Importante também é delimitar com precisão o autor do crime de genocídio, visto que há geralmente um concurso de pessoas. De acordo com a teoria do domínio do fato, não só  o executor da ordem (autor imediato) deve ser considerado autor, mas também o superior, pois detém o domínio do fato. Para se determinar o “homem de trás” neste crime deve ser utilizada a teoria do domínio da organização proposta por Roxin, já que no genocídio praticado por um Estado há uma organização rigidamente hierarquizada , onde o executor aparece como elemento fungível, independentemente de sua culpabilidade, sem afetar o domínio do fato do homem de trás. O próprio Roxin entende que o domínio da organização pode ser fundamentado por uma hipótese de organização política, militar ou policial que se apodera do aparelho de Estado, como o regime nazista.

Sujeito passivo do crime de genocídio pode ser qualquer pessoa pertencente a grupo nacional, étnico, racial ou religioso. A doutrina admite que o genocídio pode ser praticado contra uma só pessoa, devendo a pluralidade de vítimas ser considerada apenas para aplicação de pena. A morte de um membro do grupo seria uma forma de exterminar o próprio grupo, predominaria o elemento subjetivo.

O crime impossível pode ocorrer quando, por absoluta ineficácia do meio, não é possível o extermínio do grupo. Por exemplo, explodir uma sinagoga, com o objetivo de exterminar os judeus. Nesta hipótese, haveria tão somente um homicídio qualificado, por motivo torpe, em concurso formal.

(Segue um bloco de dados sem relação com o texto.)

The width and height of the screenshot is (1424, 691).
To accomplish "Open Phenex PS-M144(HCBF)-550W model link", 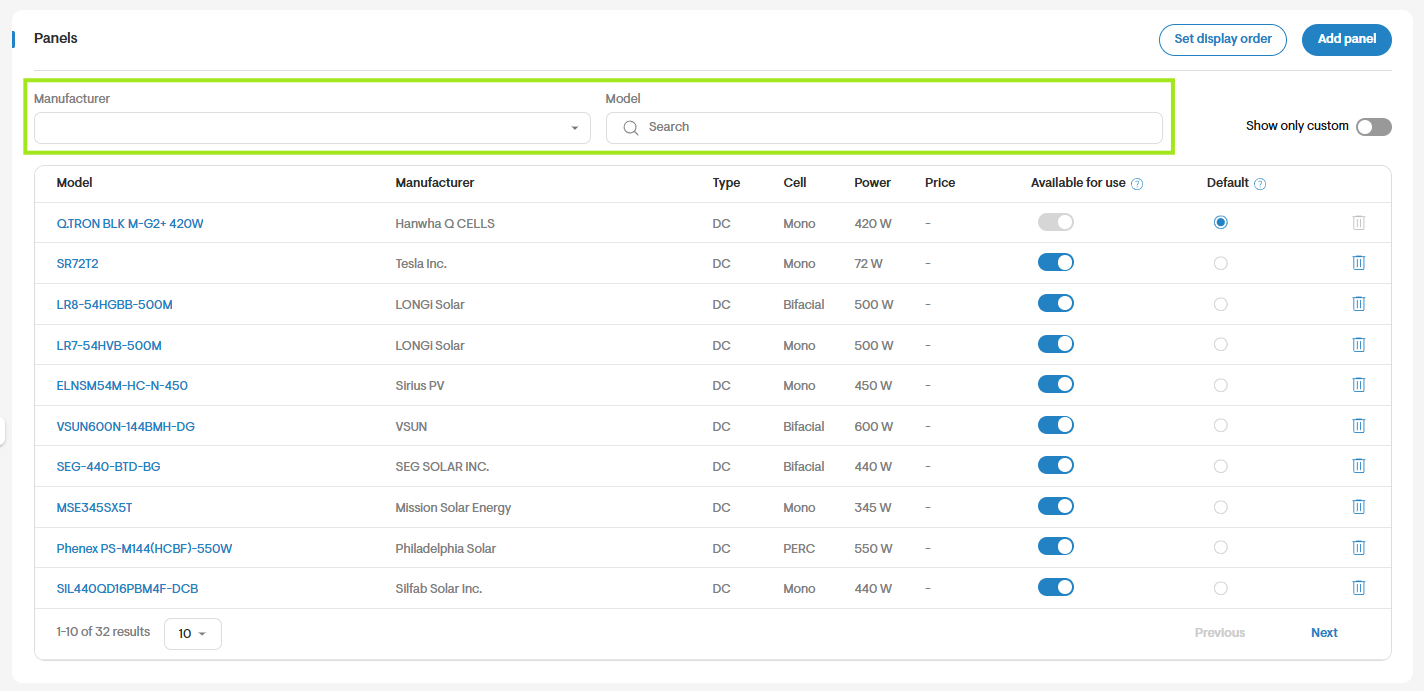I will click(x=145, y=549).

Quanto ao tipo objetivo, a violência deve ser praticada contra membros de grupo nacional, étnico, racial ou religioso. Existe um certo consenso de que o grupo nacional é aquele que “consegue criar uma consciência, uma alma coletiva, que se traduz pela vontade de viver em comum.

O tipo subjetivo do genocídio é sempre o dolo, acompanhado de um fim específico de agir. Não há genocídio culposo. Sem a intenção de exterminar o grupo no todo ou em parte não haverá genocídio ou qualquer outro caso assimilado, podendo ser um homicídio qualificado ou lesões corporais.

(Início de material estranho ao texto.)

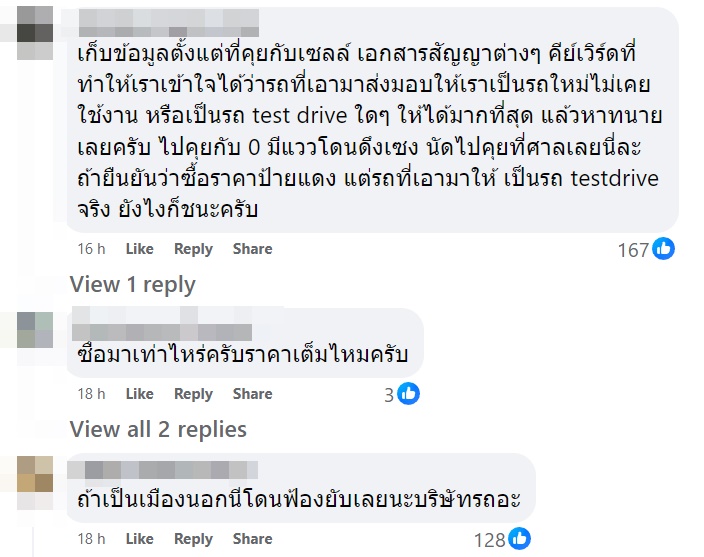Click the first commenter's blurred name

pos(168,21)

O genocídio é um crime prescitivel, apesar da Lei 2.889/56 ser omissão quanto a tal assunto a questão encontra-se hoje pacificada, apesar da Convenção sobre Imprescritibilidade dos Crimes Contra Humanidade de 1968 não ter sido ratificada pelo Brasil, entre os internacionalistas, a posição dominante é que esta norma é de ius cogens, devendo ser aplicada mesmo que não faça parte formalmente do nosso ordenamento jurídico.

No entanto, se o genocídio for considerado crime contra o Estado Democrático, como propõe o Anteprojeto atualmente em tramitação, ele será imprescritível segundo o artigo art.50, inciso LIV da Constituição Federal.

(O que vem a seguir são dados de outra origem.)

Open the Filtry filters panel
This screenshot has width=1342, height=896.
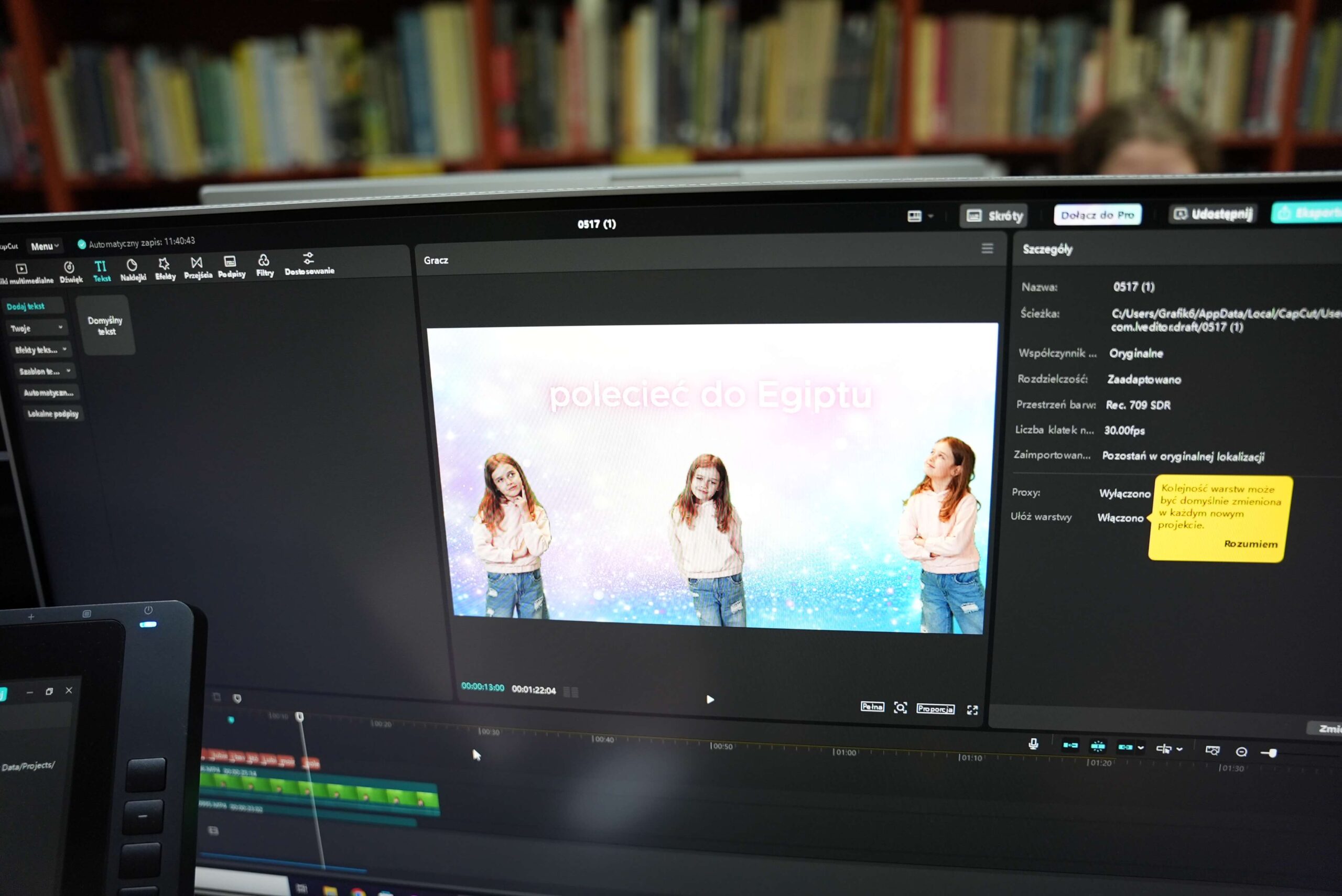point(264,266)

O genocídio em nada difere do homicídio, a não ser pelo fato do primeiro ser praticado sobre grupos e o segundo sobre um único individuo, devendo assim ser julgado pelo tribunal de júri.
É admissível a tentativa de genocídio e seus casos assemelhados, exceto as alíneas “c” e “d” do art.1o da Lei 2889. Adota-se o critério subjetivo, pois a punição para o crime tentado é a mesma do crime consumado, o que é desproporcional, assim como a punição para prática de genocídio, que é um crime de perigo abstrato, violando o princípio da culpabilidade (exige apenas a violação formal da norma para que se consume).


BIBLIOGRAFIA


____. Código Penal Brasileiro, 1959

____. Crimes Hediondos, Lei n° 8.072, 1990

____. “Genocídio”. Artigo publicado no site United States Holocaust Memorial Museum   

____. “Genocídio”. Artigo publicado no site DH Net Direitos Humanos  

SILVA, José Geraldo da. Leis Penais Especiais Anotadas/ José Geraldo da Silva, Wilson Lavoreti, Fabiano Genofre. – 10 edição – Campinas, SP: Millenium Editora, 2008.